The polarisation of the debate bears witness to the fact that the cost benefit analysis is now more nuanced than in early 2021, when 1800 deaths were reported in a single day and the risks were immediate and self evident. With the UK among those countries with the privilege of relatively high vaccination levels and daily fatalities in double figures, it seems only right to ask what level of intervention is appropriate to our relationship with the virus as it is today and is likely to be in the future.

Among the arguments raised in support of Freedom Day are that we have to move on (the “now or never”), re-establish normality, and rejuvenate the economy. Israel is cited as a country achieving this, even in the face of a growing wave of delta breakthrough cases. 

The difficulty is that the national situation and the interlinked global situation are far from under control. Allowing the virus freedom to circulate at high transmission levels in a partially vaccinated population is a concern. It is a real-life, population-level embodiment of viral immunologists’ laboratory experiments to model the emergence of immune-escape mutants. Such real-world vaccine escape variants are indeed starting to be sequenced [3]. The delta variant has replaced alpha as the dominant variant at present, but the possibility of other global variants coming around the curve remains. If the past 18 months have taught us anything, it is that virus outbreaks traverse the world fast, even in the face of border controls. 

Lastly, there is the concern about the long term cost, in the form of new cases of long covid. We still cannot fully assess the time course of this disease process, but certainly there are hundreds of thousands of people whose lives have not yet returned to normal after more than a year. It is known that long covid ensues after SARS-CoV-2 infection, across the severity spectrum, and irrespective of asymptomatic or severe/hospitalised outcome. There is thus no reason to assume that an infection wave in a partially vaccinated population will incur less than the predicted 10-20% of all infections leading to long covid. This suggests a period in which we tolerate up to 10-20,000 people per day, many of them children and young adults, entering the pool of individuals with long covid.

It’s important to move forward, but the list of “cons” reminds us that this virus is an ongoing, formidable, and unforgiving foe, demonstrating time after time the high cost of the smallest miscalculation.
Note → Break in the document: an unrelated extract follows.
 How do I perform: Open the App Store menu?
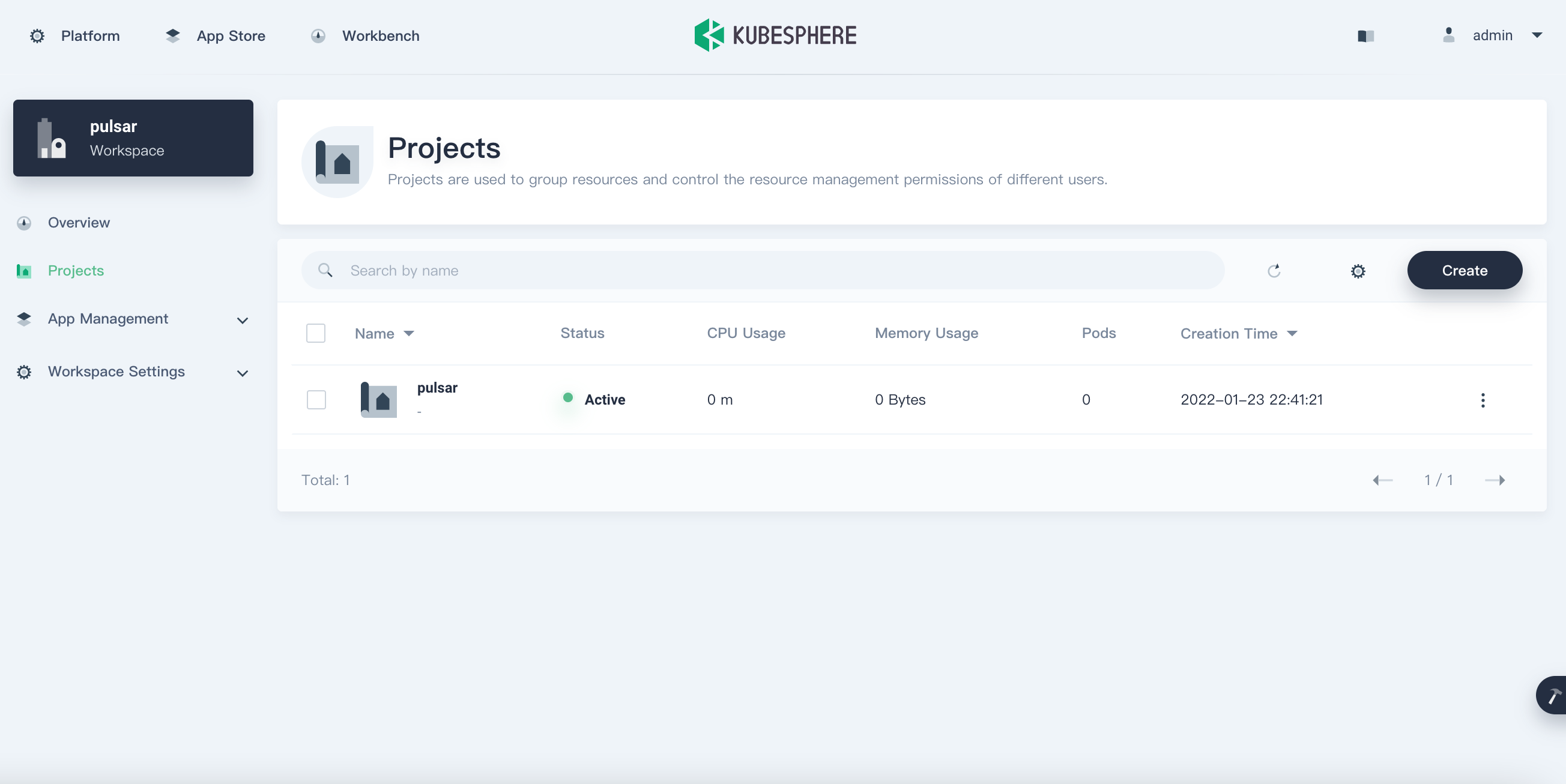(x=231, y=36)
This supports a case for continued caution and to go slowly and steadily with a stepwise, evidence-based easings of restrictions.
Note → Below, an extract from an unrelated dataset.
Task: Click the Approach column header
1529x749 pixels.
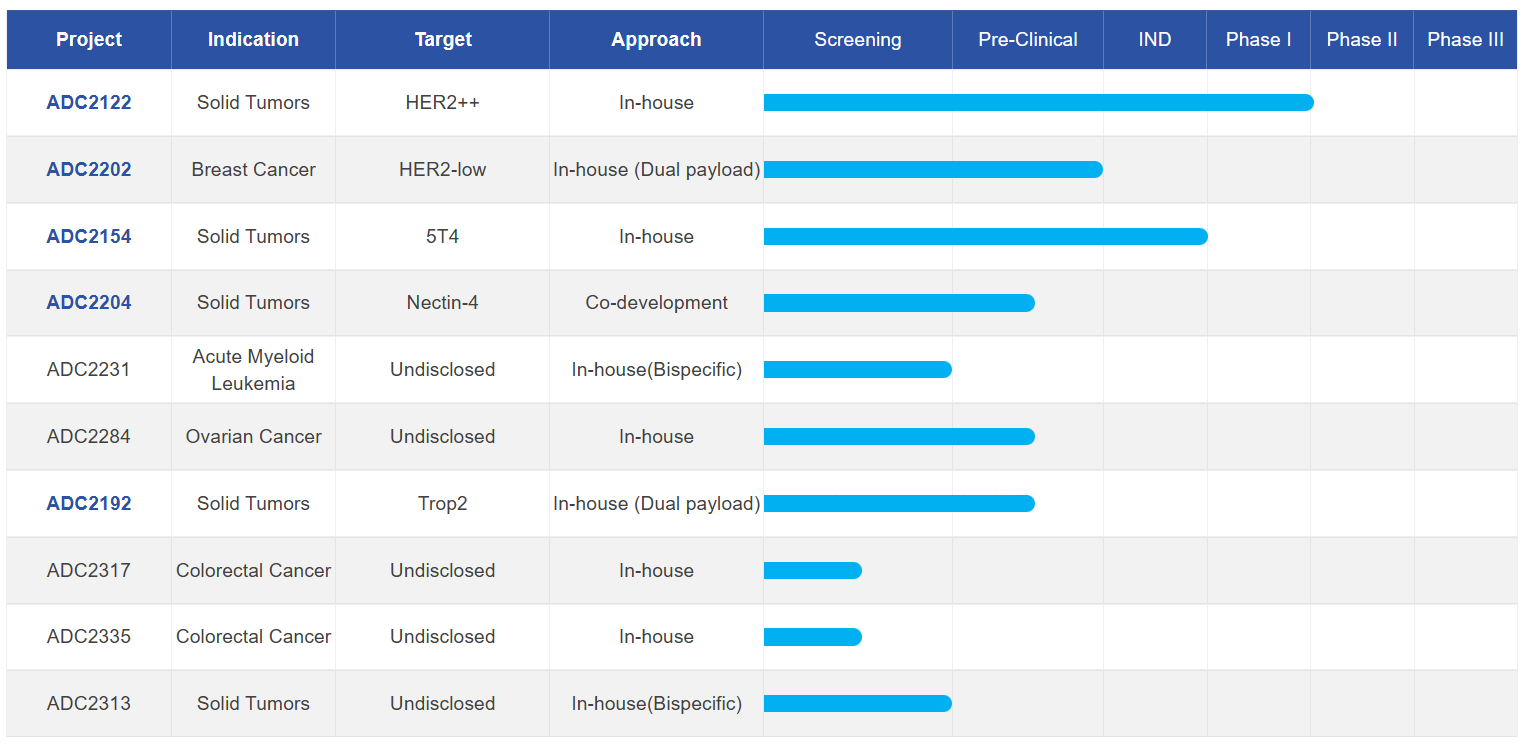Action: tap(656, 39)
Daniel Altmann, professor, Department of Immunology and Inflammation, Imperial College London.

Rosemary Boyton, professor, Department of Infectious Disease, Imperial College London, UK & Lung Division, Royal Brompton and Harefield Hospitals, London, UK. 
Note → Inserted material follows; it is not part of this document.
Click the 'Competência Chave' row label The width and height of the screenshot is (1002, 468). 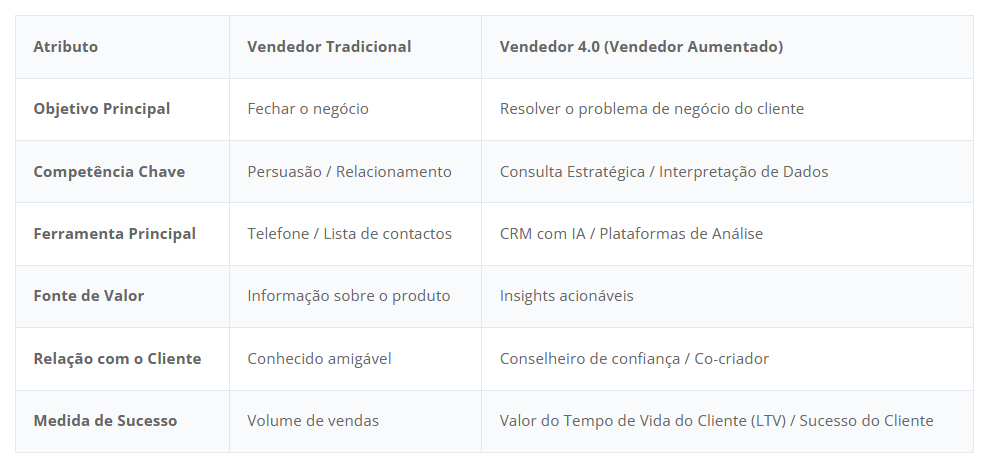point(109,172)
Competing interests: none declared. 

References:

  1. Altmann DM, Boyton RJ, Beale R. Immunity to SARS-CoV-2 variants of concern. Science. 2021 Mar 12;371(6534):1103-1104. doi: 10.1126/science.abg7404. 
  2. Wall EC, Wu M, Harvey R, Kelly G, Warchal S, Sawyer C, Daniels R, Hobson P, Hatipoglu E, Ngai Y, Hussain S, Nicod J, Goldstone R, Ambrose K, Hindmarsh S, Beale R, Riddell A, Gamblin S, Howell M, Kassiotis G, Libri V, Williams B, Swanton C, Gandhi S, Bauer DL. Neutralising antibody activity against SARS-CoV-2 VOCs B.1.617.2 and B.1.351 by BNT162b2 vaccination. Lancet. 2021 Jun 19;397(10292):2331-2333. doi: 10.1016/S0140-6736(21)01290-3. 
  3. Hacisuleyman E, Hale C, Saito Y, Blachere NE, Bergh M, Conlon EG, Schaefer-Babajew DJ, DaSilva J, Muecksch F, Gaebler C, Lifton R, Nussenzweig MC, Hatziioannou T, Bieniasz PD, Darnell RB. Vaccine Breakthrough Infections with SARS-CoV-2 Variants. N Engl J Med. 2021 Jun 10;384(23):2212-2218. doi: 10.1056/NEJMoa2105000.